*Goal of the exercise*.
Verbatim output, no pictures: the lines from the beginning of the material through the line with "Products (845, 72)", both ends kept.

═════ The data

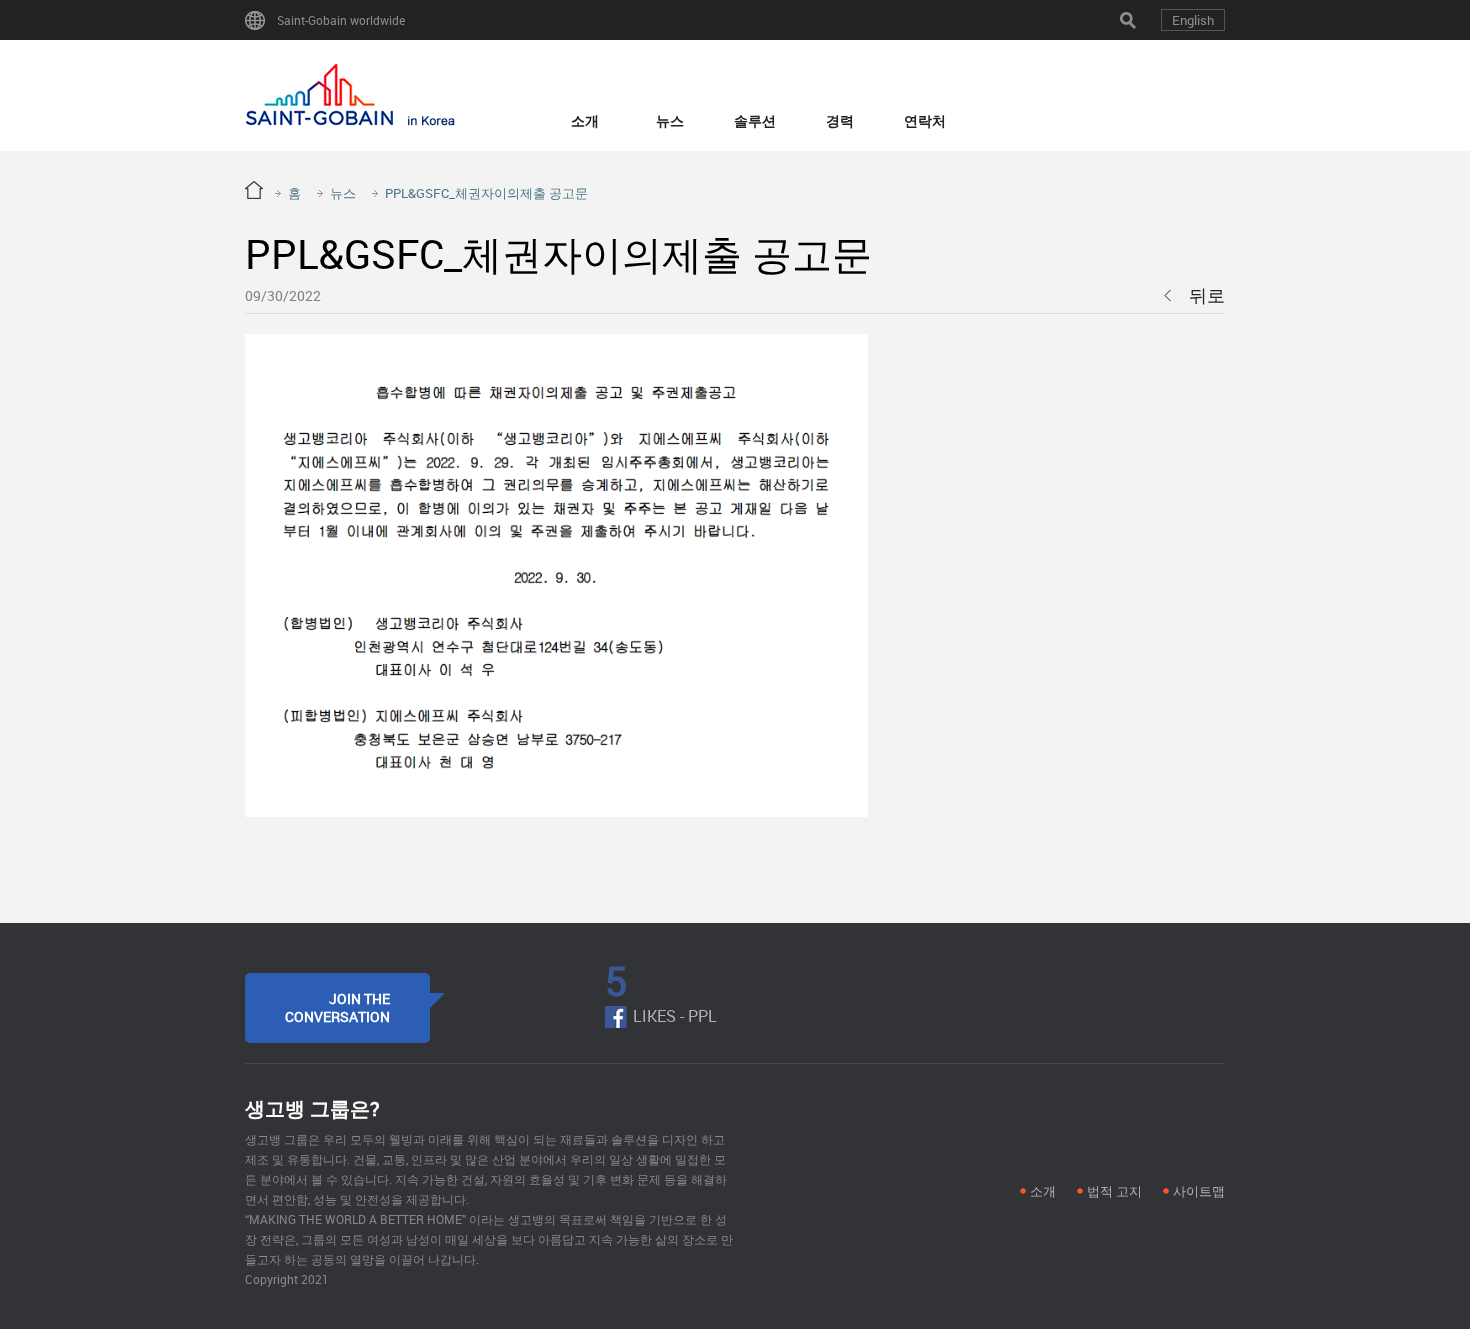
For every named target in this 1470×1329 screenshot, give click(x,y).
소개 (585, 120)
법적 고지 (1114, 1191)
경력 (840, 120)
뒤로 (1207, 295)
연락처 (925, 120)
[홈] (350, 95)
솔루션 (755, 120)
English (1193, 20)
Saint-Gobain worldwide (341, 20)
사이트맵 (1199, 1191)
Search (1128, 20)
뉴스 (670, 120)
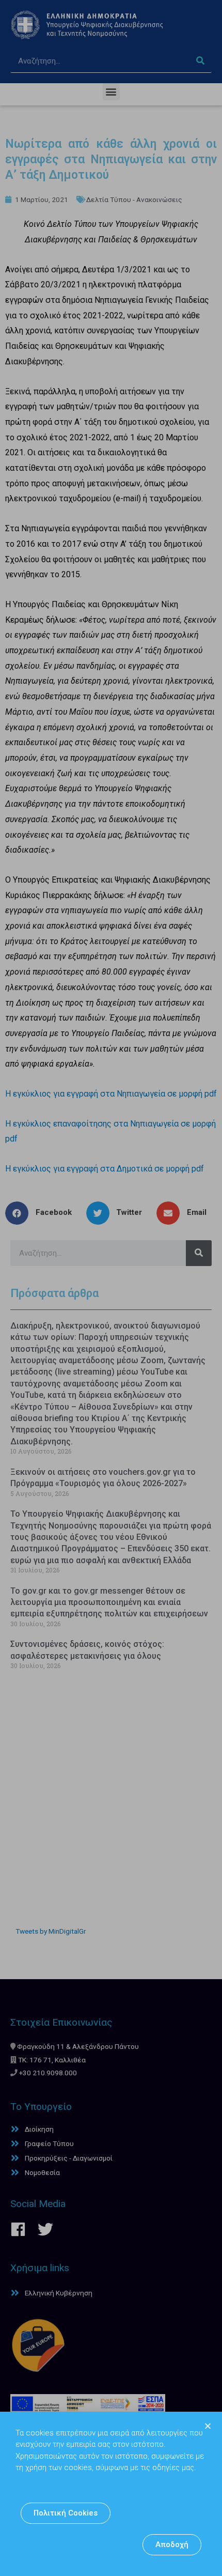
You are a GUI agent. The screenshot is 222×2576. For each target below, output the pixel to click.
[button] (65, 2513)
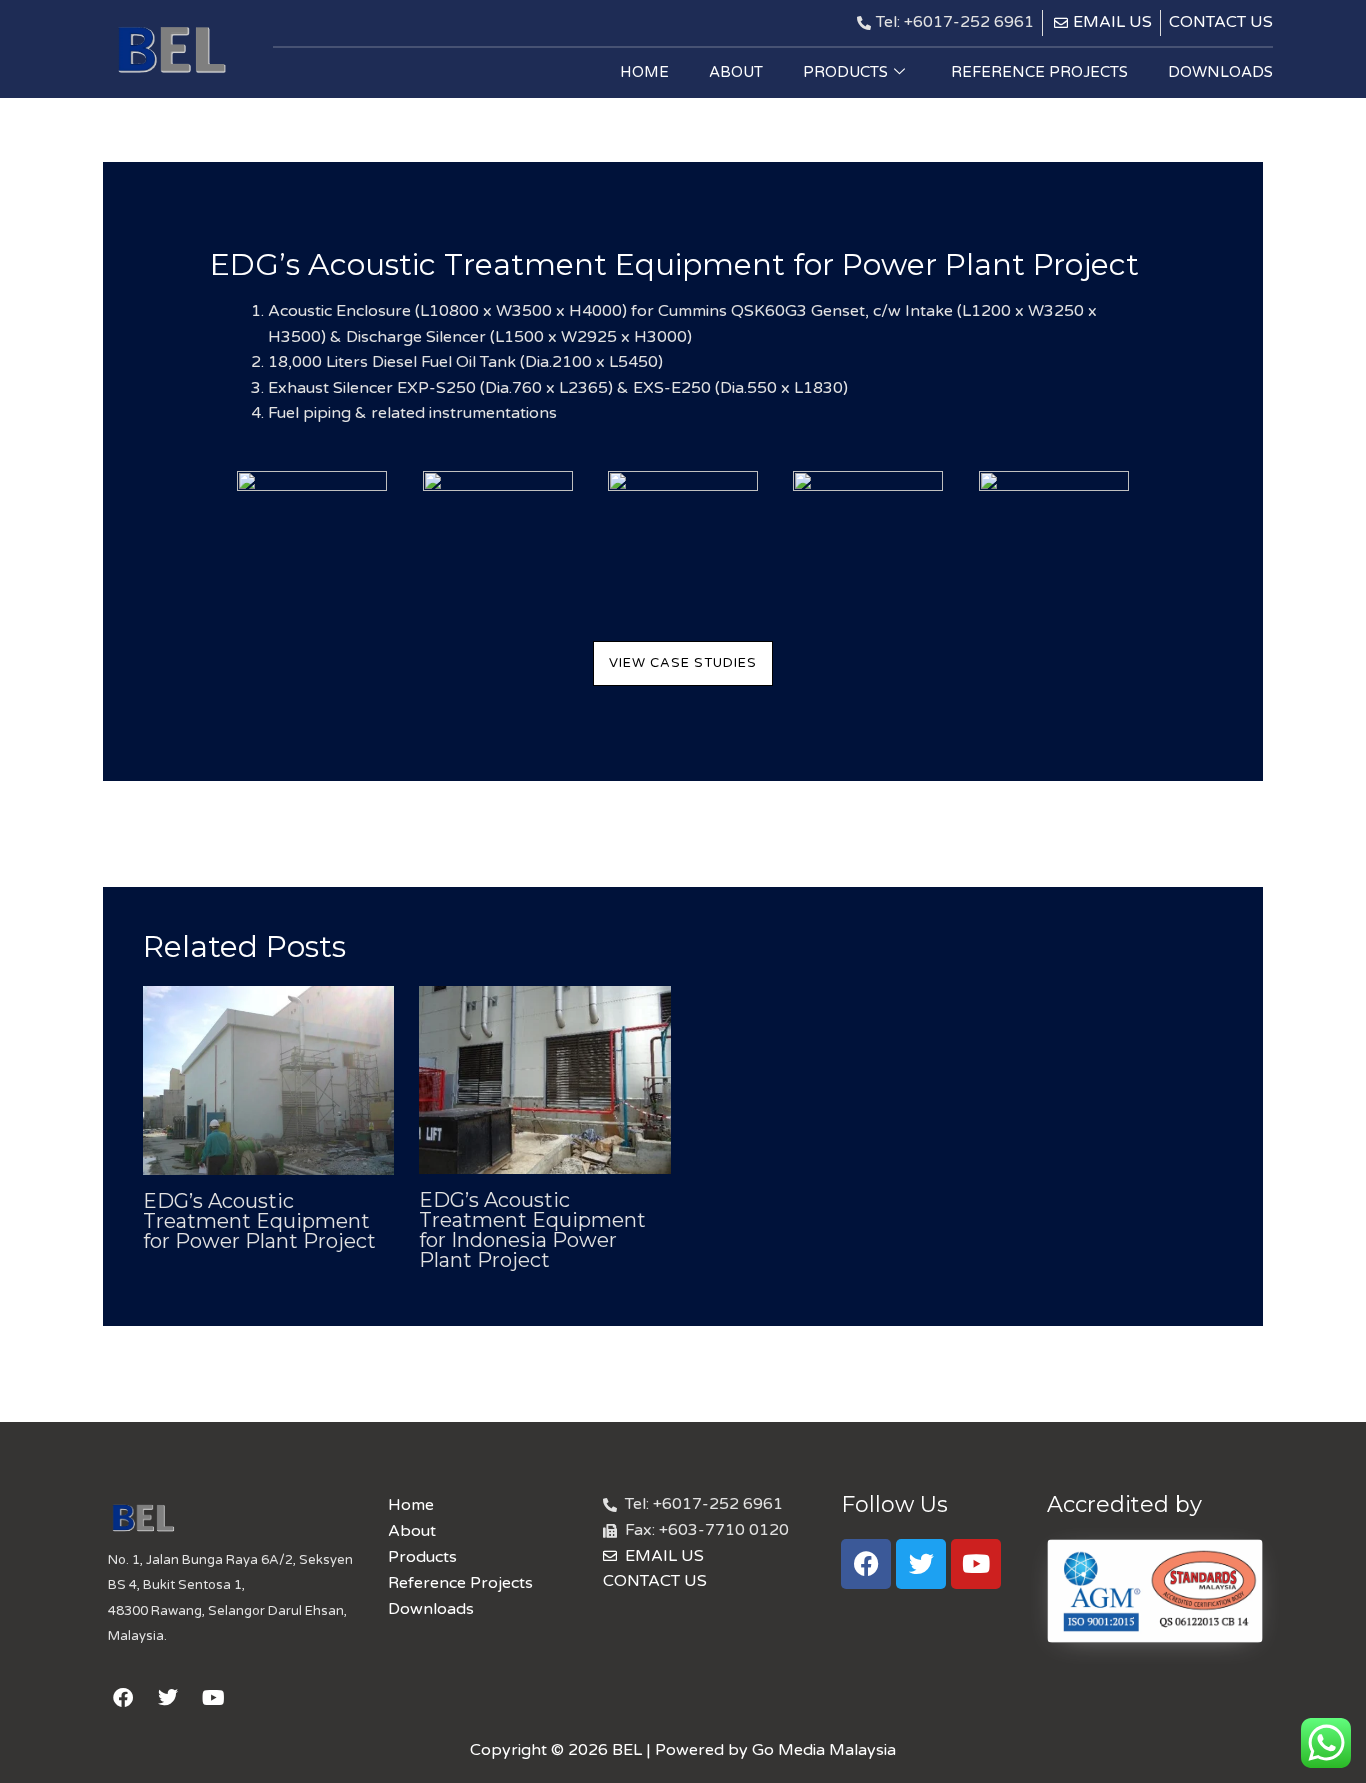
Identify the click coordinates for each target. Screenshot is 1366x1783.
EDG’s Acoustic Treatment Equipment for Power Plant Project (259, 1221)
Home (644, 72)
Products (845, 72)
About (736, 72)
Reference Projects (1039, 72)
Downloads (1220, 72)
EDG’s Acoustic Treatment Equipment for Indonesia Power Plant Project (532, 1230)
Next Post (1213, 832)
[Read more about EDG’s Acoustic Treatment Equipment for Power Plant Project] (268, 1079)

══════════

*Expected answer*.
For every named target in this 1470×1329 screenshot, give click(x,y).
소개 (585, 120)
법적 고지 (1114, 1191)
경력 (840, 120)
뒤로 (1207, 295)
연락처 (925, 120)
[홈] (350, 95)
솔루션 (755, 120)
English (1193, 20)
Saint-Gobain worldwide (341, 20)
사이트맵 (1199, 1191)
Search (1128, 20)
뉴스 (670, 120)
You are a GUI agent. The screenshot is 222×2576. For each target below, output the pixel to click.
[button] (65, 2513)
Identify the click coordinates for each target. Screenshot is 1366x1783.
EDG’s Acoustic Treatment Equipment for Power Plant Project (259, 1221)
Home (644, 72)
Products (845, 72)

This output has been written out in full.